Федор Глинка, другой долгожитель из поэтов Золотого века, новое время тоже не принял, но не по «личным», а религиозным мотивам. Как и Вяземский, он был старшим современником Пушкина. «Письма русского офицера» Глинки, отражающие впечатления непосредственного участника войн с Наполеоном в 1805–1815 гг., пользовались широкой известностью, как и его «военные песни», представляющие собой летопись Отечественной войны 1812 года. Некоторые стихи Глинки (отрывки из них) со временем получили самостоятельную жизнь как народные песни и городские романсы («Тройка», «Не слышно шуму городского…»).

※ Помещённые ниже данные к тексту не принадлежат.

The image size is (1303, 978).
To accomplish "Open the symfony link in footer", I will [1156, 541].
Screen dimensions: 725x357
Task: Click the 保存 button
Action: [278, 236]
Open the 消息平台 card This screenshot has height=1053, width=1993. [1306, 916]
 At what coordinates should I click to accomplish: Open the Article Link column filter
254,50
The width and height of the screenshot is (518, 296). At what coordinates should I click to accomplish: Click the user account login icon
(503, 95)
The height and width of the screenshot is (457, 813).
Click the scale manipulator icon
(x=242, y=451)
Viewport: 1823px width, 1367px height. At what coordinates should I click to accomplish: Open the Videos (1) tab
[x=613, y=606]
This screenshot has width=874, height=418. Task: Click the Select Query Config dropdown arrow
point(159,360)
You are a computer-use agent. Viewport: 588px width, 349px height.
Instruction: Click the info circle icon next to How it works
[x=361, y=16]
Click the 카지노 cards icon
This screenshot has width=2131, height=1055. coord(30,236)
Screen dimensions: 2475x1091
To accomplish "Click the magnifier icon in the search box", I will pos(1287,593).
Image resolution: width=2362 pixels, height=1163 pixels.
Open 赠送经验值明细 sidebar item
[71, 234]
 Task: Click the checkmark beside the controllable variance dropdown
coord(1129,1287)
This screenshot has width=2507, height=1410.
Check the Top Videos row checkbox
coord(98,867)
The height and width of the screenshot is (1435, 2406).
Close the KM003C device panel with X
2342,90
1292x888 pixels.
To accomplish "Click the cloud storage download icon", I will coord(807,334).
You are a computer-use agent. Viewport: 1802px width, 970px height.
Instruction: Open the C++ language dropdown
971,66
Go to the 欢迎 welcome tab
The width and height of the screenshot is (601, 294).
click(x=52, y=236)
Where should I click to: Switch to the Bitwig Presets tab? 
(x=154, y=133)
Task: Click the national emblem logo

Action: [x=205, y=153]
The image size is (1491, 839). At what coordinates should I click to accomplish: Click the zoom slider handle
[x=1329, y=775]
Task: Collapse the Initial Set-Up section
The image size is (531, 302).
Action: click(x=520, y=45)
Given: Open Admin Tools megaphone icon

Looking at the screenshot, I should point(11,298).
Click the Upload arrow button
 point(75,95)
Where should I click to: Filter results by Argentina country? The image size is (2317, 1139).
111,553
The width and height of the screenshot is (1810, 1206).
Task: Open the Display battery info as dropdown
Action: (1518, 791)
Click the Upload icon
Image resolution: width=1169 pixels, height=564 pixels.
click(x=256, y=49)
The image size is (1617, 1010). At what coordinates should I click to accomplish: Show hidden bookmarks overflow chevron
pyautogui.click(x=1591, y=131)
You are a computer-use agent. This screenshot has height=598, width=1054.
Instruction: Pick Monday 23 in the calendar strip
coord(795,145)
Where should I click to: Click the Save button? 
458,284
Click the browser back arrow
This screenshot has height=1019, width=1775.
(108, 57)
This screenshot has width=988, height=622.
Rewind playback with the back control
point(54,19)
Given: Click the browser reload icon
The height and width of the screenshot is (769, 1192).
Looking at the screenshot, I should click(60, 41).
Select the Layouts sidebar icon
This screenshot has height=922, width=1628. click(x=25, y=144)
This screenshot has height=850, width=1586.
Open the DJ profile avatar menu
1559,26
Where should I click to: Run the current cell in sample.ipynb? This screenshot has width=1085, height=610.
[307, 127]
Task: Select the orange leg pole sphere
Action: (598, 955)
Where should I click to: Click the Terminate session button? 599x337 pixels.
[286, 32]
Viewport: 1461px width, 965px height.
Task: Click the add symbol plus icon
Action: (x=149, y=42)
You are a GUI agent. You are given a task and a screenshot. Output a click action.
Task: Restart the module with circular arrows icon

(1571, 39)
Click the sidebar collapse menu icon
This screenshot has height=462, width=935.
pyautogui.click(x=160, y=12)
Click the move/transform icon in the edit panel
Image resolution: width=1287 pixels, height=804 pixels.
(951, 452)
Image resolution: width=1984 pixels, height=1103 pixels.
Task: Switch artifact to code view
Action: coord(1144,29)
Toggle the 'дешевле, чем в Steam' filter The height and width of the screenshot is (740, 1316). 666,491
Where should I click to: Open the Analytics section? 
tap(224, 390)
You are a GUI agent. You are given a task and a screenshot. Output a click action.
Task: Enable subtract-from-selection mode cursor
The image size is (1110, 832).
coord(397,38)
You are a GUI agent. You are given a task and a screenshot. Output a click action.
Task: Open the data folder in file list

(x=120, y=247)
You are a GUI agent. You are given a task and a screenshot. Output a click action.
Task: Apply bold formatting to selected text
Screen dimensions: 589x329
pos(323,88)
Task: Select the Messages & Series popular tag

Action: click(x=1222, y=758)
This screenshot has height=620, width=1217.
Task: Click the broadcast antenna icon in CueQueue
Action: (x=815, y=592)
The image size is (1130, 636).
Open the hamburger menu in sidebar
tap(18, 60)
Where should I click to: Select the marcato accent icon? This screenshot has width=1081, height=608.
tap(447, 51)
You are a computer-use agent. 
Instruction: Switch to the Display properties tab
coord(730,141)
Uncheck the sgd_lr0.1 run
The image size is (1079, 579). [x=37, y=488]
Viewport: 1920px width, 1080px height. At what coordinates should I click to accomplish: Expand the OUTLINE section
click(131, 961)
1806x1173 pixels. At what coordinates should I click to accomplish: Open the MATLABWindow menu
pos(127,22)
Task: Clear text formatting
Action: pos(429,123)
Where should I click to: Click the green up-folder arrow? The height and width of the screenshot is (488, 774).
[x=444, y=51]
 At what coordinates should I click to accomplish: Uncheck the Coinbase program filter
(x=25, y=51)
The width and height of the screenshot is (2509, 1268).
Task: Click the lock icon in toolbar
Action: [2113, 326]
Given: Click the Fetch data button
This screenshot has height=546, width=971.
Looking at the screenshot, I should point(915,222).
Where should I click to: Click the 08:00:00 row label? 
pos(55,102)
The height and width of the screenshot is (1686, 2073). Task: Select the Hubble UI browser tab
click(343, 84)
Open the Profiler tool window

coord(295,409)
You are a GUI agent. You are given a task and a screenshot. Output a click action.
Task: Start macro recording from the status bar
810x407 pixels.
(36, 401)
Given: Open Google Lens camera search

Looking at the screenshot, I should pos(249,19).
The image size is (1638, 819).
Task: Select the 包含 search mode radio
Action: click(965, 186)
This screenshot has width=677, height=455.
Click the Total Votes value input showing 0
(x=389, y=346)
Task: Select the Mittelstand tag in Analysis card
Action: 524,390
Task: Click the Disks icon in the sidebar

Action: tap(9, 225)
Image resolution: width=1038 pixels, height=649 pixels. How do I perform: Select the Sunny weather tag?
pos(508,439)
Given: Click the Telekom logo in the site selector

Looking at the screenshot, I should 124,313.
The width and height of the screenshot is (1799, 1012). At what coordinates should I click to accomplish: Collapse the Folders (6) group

Его объединенные в сборнике «Опыты Священной поэзии» (1826) подражания псалмам (Пушкин назвал их «элегическими псалмами») представляют собой удивительное соединение религиозной дидактики, элегических жалоб и исполненных гражданского пафоса обличений пороков современного общества и властей (Глинка в 1818–1821 гг. являлся одним из руководителей декабристского Союза Благоденствия). Наиболее своеобразна у него поздняя духовная лирика, лишенная политического подтекста. В отличие от Жуковского, у Глинки религиозное чувство не интимно, а общезначимо и нравственно-назидательно. Это не столько сокровенная «жизнь души», сколько религиозное философствование или проповедь. Христианское умонастроение, «душеполезная» направленность пронизывают даже его поэму «Карелия» (1830), ценившуюся современниками за этнографические подробности и красочные описания северной природы, а позднейшие его поэмы – «Иов. Свободное подражание Книге Иова» (1859) и «Таинственная капля. Народное предание» (1861) – уже прямо религиозные эпопеи, основанные на книгах Священного писания и апокрифических преданиях. В поздних стихах Глинки («Ф.И. Тютчеву», «Две дороги» и др.) – не сожаление о прошлом и одиночество среди чуждых поколений, как у Вяземского, а апокалиптика, мысли о неизбежном и, может быть, скором конце технократической европейской цивилизации[xix].

* * *

Крупнейшим лириком, вступившим в литературу почти одновременно с Пушкиным, был Баратынский. К началу 1820-х годов вместе с Пушкиным, Дельвигом и Кюхельбекером он входит в дружеский «союз поэтов»[xx], обменивавшихся между собой стихотворными посланиями. К концу 1820-х гг. он уже знаменитый поэт, автор поэм «Пиры» (1820), «Эда» (1826), «Бал» (1828). Пушкин в «Евгении Онегине» назвал его так: «Певец пиров и грусти томной». «Томная» грусть – это грусть любовная. Баратынский стал создателем необычных любовных элегий, говорящих не о любви, а о том, что она прошла («Разуверение», «Признание»). В них он сосредоточен не столько на «чувствах», сколько на общих закономерностях человеческих отношений, подчиненных времени и судьбе. В зрелые годы это уже «строгий и сумрачный поэт» (по выражению Гоголя), погруженный в мучительные вопросы человеческого бытия. «Опыт», охлаждающий душу, время, смерть, вера и неверие, враждебная человеку судьба и возможность «оправдания» Творца и Его промысла о человеке – вот сквозные темы лирики Баратынского. В отличие от других романтических поэтов, стремившихся к искренности в выражении чувств, он сделал предметом поэзии «обнаженную» мысль, для которой не существует запретов и ограничений, мысль, разоблачающую любые иллюзии и угрожающую самой жизни.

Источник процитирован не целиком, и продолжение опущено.